The confidence interval can also be used to test the significance of difference between the two statistics; they are significantly different if the two confidence intervals do not overlap or the parameter (or stable rate; e.g. national level infant mortality rates) does not fall within the confidence interval of statistic (e.g. confidence interval around the infant mortality rates in a small rural county). While confidence intervals offer a good indicator of statistical power, they should generally not be used to draw comparisons across cells because you cannot necessarily interpret the certainty of the statistical significance.45 Most of the events of interest in public health follow a Poisson distribution, but when the cell size is reasonably large (say above 20 or 30), a normal approximation of the Poisson distribution can be used.
What does the term “small area analysis” signify? How is small area analysis useful?
The term ‘small area’ is used to imply areas that are large enough to have a sufficient number of events of interest to yield stable rates, yet they are small enough to unmask variations in the rates and still convey a sense of community.
Public health policy has increasingly emphasized local, or community health assessment and planning. These efforts are often hampered by a dearth of relevant and meaningful information about the current health status and needs of local populations. Understanding community health status at the small area level can help policy makers improve community public health planning. Several functions of small area analysis render analyses at this level useful at various levels.
Small area analysis has emerged as a useful tool in health services research over the last two or three decades, however, the history of its use is more extensive. It is a useful tool to describe how rates of health care use and events vary over meaningfully defined geographic areas. The tool has been used to investigate variation in the rates of hospitalization for a large array of diseases and surgical procedures including: chronic obstructive lung disease, pneumonia, hypertension, and in surgical procedures, such as hysterectomy, cholecystectomy, and tonsillectomy.

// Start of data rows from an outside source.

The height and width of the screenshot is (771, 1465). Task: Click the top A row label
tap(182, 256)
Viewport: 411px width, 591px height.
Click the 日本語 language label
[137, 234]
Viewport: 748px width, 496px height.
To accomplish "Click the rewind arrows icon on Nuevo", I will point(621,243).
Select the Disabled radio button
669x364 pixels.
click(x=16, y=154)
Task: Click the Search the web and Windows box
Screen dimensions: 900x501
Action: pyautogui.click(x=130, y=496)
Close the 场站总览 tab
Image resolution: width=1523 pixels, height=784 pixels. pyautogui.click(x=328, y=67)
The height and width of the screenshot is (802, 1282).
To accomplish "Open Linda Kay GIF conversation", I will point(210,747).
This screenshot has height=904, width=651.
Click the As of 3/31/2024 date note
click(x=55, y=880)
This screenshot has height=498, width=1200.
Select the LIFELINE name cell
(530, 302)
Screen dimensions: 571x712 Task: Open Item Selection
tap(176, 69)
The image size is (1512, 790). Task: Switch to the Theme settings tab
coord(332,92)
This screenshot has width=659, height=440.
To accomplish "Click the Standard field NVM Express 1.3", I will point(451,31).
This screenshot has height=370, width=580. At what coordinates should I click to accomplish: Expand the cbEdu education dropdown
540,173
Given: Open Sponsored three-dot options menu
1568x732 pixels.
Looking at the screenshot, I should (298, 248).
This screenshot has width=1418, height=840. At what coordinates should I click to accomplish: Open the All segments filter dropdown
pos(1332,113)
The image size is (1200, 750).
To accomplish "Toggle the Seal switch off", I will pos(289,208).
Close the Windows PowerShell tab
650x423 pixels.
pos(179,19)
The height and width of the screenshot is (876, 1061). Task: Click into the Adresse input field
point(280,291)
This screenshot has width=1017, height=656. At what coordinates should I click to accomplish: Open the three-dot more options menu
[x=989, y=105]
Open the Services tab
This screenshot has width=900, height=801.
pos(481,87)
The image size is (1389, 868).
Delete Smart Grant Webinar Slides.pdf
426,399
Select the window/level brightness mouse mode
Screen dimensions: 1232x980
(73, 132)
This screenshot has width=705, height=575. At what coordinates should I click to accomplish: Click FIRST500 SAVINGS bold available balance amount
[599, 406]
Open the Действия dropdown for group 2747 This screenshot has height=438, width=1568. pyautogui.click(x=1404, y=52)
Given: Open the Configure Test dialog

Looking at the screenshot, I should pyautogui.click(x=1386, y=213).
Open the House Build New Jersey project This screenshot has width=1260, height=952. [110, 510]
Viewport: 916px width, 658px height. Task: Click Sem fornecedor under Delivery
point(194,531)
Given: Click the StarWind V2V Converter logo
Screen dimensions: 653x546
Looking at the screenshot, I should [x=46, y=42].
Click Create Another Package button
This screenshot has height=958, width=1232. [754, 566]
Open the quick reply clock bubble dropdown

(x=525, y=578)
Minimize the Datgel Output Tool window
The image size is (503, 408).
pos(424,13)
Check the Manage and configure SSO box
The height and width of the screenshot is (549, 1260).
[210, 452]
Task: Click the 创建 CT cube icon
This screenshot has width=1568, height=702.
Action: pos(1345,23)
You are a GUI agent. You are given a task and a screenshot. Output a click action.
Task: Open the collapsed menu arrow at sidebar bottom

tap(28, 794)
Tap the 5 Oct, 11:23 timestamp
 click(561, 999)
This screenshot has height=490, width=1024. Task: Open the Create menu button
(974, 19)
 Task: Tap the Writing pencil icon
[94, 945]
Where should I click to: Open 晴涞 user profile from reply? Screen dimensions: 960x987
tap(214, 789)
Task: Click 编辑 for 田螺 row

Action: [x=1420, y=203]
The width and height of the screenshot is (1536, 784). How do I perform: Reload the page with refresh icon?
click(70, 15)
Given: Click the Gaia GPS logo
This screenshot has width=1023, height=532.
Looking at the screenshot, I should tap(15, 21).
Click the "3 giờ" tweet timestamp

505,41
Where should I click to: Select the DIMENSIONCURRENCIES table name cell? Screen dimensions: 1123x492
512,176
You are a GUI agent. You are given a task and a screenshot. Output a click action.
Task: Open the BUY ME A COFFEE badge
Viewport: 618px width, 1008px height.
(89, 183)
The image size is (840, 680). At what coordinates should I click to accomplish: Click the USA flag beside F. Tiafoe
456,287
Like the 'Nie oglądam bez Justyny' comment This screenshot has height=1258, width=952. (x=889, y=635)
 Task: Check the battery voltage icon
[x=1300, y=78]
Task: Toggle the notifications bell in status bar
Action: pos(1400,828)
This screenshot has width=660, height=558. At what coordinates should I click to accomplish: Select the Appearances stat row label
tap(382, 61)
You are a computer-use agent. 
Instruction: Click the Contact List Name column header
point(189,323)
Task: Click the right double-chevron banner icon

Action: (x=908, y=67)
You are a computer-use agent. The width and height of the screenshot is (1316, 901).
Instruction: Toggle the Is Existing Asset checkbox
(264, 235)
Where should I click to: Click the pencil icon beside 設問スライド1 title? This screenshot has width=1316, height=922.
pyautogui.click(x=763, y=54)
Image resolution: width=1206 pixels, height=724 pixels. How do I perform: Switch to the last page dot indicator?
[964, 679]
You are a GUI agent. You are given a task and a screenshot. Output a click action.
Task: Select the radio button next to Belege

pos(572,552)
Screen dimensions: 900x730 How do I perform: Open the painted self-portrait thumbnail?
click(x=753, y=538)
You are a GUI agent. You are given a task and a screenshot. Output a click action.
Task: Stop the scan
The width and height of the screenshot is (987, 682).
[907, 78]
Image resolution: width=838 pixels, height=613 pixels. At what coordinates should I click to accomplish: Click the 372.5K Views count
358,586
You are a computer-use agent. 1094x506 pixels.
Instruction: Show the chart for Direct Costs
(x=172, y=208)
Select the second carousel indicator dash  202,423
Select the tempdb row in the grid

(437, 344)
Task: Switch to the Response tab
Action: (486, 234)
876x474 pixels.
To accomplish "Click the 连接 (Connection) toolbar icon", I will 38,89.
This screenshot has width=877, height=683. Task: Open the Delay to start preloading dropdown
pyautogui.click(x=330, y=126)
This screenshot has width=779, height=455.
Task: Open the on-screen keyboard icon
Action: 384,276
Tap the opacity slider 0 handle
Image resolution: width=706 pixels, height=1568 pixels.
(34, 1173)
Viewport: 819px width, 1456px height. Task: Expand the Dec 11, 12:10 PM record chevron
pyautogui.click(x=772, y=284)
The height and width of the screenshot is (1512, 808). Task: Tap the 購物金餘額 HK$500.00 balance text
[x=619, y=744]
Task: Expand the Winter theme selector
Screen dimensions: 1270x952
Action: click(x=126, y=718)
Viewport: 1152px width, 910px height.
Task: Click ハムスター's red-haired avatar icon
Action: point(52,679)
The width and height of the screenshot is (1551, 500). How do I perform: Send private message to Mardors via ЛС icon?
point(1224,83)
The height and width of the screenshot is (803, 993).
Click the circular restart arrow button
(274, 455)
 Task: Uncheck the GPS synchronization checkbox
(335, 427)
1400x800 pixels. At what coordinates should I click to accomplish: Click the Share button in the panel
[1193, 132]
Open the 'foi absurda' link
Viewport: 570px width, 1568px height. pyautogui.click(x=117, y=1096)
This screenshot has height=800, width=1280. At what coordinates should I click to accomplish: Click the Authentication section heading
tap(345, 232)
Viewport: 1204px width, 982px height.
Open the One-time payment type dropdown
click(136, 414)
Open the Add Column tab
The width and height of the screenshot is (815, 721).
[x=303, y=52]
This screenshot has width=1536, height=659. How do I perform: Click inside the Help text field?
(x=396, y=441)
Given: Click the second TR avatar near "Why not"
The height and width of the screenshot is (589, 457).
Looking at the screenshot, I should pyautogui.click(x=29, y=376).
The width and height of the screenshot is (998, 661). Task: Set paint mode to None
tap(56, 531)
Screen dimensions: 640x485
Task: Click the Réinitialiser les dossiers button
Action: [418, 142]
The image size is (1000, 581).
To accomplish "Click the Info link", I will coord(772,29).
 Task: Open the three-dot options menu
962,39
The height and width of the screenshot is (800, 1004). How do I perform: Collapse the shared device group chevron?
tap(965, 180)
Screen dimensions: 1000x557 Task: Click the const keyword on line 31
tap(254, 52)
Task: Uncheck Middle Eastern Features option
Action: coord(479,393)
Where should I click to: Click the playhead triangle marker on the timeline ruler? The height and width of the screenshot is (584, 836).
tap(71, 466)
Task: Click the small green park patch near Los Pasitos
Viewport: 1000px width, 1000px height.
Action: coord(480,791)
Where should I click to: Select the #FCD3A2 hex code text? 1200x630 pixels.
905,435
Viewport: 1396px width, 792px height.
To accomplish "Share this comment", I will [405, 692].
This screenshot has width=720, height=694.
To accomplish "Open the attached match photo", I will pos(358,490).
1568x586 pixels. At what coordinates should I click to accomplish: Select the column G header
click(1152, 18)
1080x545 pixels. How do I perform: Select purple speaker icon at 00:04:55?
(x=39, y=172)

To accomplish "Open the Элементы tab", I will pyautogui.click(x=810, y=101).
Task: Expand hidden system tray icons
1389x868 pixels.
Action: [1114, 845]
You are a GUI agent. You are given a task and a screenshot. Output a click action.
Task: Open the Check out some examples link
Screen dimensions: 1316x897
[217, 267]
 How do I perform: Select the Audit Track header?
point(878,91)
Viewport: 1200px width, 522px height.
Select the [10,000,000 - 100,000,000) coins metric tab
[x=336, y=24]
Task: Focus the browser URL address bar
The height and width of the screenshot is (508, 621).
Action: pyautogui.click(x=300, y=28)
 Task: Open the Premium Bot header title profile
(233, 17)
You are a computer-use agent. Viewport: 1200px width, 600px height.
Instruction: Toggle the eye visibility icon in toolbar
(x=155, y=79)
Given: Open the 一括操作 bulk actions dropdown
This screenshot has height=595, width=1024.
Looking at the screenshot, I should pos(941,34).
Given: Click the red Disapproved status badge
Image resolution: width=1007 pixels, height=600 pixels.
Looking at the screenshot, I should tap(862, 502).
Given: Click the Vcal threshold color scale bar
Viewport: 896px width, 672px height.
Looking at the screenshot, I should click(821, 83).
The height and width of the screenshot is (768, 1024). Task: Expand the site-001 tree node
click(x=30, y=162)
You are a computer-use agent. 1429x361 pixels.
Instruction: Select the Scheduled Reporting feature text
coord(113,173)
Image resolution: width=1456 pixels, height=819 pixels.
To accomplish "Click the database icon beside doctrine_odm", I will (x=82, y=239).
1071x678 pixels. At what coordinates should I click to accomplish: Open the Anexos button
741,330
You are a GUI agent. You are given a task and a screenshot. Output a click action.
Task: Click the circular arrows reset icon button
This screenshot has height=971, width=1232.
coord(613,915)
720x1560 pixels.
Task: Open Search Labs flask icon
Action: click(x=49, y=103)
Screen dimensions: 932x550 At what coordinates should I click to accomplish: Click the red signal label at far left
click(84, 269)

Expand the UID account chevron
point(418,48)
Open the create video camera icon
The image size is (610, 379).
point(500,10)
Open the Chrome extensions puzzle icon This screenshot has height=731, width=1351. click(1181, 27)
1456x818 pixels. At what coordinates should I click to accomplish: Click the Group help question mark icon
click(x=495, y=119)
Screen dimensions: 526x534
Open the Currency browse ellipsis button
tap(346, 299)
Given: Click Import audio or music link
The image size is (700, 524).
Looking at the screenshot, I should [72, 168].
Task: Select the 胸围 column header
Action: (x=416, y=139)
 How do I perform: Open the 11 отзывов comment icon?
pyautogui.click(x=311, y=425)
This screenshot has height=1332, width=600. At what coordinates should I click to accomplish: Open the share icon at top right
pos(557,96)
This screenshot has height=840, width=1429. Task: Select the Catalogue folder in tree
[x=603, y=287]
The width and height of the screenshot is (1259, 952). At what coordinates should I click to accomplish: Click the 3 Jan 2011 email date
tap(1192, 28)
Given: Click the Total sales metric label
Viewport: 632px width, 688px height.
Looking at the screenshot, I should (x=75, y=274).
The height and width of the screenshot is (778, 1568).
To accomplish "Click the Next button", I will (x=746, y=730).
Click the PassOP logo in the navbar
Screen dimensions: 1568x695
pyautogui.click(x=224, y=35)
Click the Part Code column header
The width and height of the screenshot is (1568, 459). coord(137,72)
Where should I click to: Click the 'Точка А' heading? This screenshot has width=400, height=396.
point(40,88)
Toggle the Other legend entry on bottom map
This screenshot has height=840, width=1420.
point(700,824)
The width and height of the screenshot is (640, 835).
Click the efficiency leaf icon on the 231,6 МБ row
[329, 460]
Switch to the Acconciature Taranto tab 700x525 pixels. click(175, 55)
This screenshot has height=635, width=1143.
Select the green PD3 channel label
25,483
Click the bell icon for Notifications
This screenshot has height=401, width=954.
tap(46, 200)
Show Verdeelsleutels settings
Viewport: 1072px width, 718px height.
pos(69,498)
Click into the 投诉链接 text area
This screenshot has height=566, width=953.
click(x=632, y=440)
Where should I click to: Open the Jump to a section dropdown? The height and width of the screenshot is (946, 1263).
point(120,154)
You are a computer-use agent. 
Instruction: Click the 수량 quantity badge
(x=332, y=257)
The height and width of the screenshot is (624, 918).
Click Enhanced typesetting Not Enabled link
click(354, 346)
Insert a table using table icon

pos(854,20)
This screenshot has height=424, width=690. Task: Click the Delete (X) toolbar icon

When analysing and presenting hospital discharge data - is it standard to age adjust these data when doing comparisons between years and/or places? If so, what population standard is usually used? Is it the 2000 standard US population?
Whenever the purpose is comparisons across groups (e.g. years, places, providers etc.), it is not appropriate to make comparisons unless relevant adjustment by patient characteristics (age, gender, or severity of illness etc.) is applied. That is more like a standard in epidemiology, but is equally applicable to hospital discharge data. The standard population recommended by CDC/NCHS is U.S. 2000, and that is what is used.